I just successfully upgraded from Leap 42.3 to Leap 15.0 and was reading a website suggesting things to do after an upgrade to 15.0. They suggested using the “Discover Portal” program to browse and install software in one click. I assumed that the Discover software was included in 15.0 but couldn’t find it, so I went looking for it. I found the “https://software.opensuse.org/package/discover” web page that included a “Direct Install” link for the 8MB Discover program. This is where things went south. I clicked the link and it brought up the YAST software installer and said it was going to add a Tumbleweed repository to my system and then, I assumed, install the Discover software from there. When I clicked “Next” a few times it started to install something called, I believe, the “openSUSE Factory” with over 1GB of files! This was not what I was expecting, but I let it finish as it had started and I thought interrupting it was not a good idea.

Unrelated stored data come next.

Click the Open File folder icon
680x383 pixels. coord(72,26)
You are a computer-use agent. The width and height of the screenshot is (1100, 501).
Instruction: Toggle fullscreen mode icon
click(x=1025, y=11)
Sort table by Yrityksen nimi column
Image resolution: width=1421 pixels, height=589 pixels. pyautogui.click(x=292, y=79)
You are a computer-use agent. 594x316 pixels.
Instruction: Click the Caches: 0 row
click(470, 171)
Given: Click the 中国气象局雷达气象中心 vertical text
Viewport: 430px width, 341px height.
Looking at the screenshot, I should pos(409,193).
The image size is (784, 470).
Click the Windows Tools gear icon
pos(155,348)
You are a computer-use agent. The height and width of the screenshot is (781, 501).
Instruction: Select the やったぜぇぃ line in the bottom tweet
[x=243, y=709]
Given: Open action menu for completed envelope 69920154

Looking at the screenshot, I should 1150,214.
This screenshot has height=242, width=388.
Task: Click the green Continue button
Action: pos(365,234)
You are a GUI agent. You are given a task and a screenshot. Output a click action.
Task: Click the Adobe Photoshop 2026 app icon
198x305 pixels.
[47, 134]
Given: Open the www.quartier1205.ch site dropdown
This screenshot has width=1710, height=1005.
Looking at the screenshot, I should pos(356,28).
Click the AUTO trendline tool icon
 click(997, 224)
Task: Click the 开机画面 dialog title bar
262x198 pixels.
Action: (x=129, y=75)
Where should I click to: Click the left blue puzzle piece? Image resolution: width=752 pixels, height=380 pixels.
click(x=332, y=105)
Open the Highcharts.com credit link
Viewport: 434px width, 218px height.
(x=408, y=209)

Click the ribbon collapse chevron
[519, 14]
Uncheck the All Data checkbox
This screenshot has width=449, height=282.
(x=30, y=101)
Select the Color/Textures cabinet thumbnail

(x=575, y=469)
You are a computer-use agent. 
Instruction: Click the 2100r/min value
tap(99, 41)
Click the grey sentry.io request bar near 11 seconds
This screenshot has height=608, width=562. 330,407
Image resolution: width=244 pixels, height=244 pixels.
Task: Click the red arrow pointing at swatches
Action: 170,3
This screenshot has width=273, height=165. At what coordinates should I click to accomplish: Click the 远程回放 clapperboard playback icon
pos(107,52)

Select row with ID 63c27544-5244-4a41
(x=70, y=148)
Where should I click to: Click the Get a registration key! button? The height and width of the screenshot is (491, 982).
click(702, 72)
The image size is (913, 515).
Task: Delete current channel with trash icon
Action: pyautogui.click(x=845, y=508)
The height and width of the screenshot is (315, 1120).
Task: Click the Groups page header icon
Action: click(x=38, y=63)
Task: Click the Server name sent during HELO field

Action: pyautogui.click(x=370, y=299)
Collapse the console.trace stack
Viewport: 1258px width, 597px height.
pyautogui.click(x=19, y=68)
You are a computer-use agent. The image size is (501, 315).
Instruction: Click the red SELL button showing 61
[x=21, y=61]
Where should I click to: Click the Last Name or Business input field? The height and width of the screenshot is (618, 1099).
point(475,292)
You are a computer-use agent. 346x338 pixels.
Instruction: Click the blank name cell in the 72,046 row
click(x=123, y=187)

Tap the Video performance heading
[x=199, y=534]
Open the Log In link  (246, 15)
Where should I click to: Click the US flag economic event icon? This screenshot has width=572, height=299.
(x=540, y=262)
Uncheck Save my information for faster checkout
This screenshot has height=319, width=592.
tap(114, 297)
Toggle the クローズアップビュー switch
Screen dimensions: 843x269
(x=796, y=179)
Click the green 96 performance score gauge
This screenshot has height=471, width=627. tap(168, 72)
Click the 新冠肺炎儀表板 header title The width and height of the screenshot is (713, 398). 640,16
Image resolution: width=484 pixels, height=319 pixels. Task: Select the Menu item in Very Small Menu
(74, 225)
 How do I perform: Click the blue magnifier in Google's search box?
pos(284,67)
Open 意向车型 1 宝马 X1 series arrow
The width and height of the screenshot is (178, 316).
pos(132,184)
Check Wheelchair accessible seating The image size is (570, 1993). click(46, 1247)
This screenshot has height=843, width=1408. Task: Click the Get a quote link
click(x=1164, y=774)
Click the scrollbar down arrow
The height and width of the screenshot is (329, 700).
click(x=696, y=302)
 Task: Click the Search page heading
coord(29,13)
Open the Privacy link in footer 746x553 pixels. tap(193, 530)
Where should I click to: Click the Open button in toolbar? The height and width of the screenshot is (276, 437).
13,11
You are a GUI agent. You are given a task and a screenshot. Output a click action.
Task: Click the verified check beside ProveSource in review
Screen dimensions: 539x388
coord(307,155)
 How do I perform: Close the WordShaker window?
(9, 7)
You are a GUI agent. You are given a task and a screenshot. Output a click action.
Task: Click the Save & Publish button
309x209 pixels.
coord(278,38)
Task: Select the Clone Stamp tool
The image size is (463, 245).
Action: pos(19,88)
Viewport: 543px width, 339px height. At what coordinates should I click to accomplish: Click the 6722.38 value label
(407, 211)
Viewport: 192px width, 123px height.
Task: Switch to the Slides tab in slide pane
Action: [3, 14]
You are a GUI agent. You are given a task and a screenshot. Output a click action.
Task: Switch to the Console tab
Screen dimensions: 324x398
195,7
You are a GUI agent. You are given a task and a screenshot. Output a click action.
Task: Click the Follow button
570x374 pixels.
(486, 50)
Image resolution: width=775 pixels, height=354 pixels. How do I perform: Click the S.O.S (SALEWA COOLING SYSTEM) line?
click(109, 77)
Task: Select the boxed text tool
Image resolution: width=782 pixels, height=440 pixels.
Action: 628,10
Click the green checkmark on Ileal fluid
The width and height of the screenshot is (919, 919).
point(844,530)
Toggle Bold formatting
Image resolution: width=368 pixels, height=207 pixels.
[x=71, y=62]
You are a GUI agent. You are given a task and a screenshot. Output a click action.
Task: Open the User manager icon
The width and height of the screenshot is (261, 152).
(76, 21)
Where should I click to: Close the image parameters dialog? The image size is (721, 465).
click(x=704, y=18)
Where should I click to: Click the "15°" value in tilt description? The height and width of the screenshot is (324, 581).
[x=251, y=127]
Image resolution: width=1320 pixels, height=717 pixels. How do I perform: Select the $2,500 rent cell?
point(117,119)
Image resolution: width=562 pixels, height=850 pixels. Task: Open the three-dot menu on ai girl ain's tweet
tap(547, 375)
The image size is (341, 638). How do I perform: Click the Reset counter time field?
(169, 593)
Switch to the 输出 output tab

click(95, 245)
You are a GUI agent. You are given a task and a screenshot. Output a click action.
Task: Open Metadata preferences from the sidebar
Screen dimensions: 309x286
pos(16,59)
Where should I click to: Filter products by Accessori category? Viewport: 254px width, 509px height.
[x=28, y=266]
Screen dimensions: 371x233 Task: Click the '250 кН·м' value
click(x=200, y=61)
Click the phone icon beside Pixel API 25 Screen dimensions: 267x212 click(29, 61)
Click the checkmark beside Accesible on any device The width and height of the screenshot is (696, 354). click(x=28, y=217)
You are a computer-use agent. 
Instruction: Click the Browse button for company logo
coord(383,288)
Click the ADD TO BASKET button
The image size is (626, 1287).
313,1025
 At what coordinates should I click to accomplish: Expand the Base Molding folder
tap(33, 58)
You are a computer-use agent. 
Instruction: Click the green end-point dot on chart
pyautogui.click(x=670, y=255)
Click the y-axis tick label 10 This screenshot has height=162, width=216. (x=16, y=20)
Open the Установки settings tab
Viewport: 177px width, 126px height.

I rebooted the system after the “Factory” installation and a whole bunch of things started to go wrong, including Plasma malfunctioning and the WiFi not connecting. I rebooted again and the WiFi finally connected but Plasma is not working correctly. I can provide details of the malfunctioning if that is what it takes to fix my system, but I have a general question first - can I undo the installation of the 1GB worth of openSUSE Factory files and put my system back to how it was before I made this mistake, either by an undo or system restore? Snapshot is running by default, but I have never used it.
Thank you for any help you are able to offer,
Randy
You picked a one click install link for Tumbleweed indeed. Do you have a btrfs filesystem?
And, do you have a link to the website you found this info on? You don’t need Discover, you already have YaST’s software- and repository-manager.
Discover seems to be already installed here. It looks as if it is a standard part of Leap 15.0 KDE.
I’ve never actually used it, because Yast Software Management is already there.
Actually, I have used it in the past on a Kubuntu system. I did not like it at all. So I used it only to install “Muon”, which was a better software manager for Kubuntu.
Here is the link to the website that suggested Discover: Things To Do After Installing openSUSE Leap 15 - I use YaST software manager regularly, but was interested to see what benefits, if any, Discover offered since it was suggested by this site.
As a followup to my original post, I did some further research and saw I could use Snapper to undo changes made to the system. I found the Pre and Post snapshots from the mistaken install and selected all the files that were changed to be restored. I rebooted my system after Snapper had finished the restore and got KWin errors that prevented the GUI from loading properly, so I rebooted again and chose to restore from a snapshot at the boot manager. This didn’t work either as the system didn’t boot properly into the GUI again and when I hit Ctrl+Alt+F1 to go to a terminal login, it let me enter my user ID, but wouldn’t accept my password entry (i.e. wasn’t acknowledging that I was typing a password, not that the password was incorrect) and timed out after 60 seconds.
The upshot is I have to reinstall openSUSE, which I don’t mind doing as it was an experimental machine, but Snapper didn’t work as advertised.
Thanks for your response. It seems I didn’t explain myself very well. I know that password entries in Terminal are not echoed to the screen, what I meant was after I typed my correct password, nothing happened and 60 seconds later I got a time-out message along the lines of “password not entered in time” or something to that effect, so for whatever reason it was not acknowledging my typed password entry.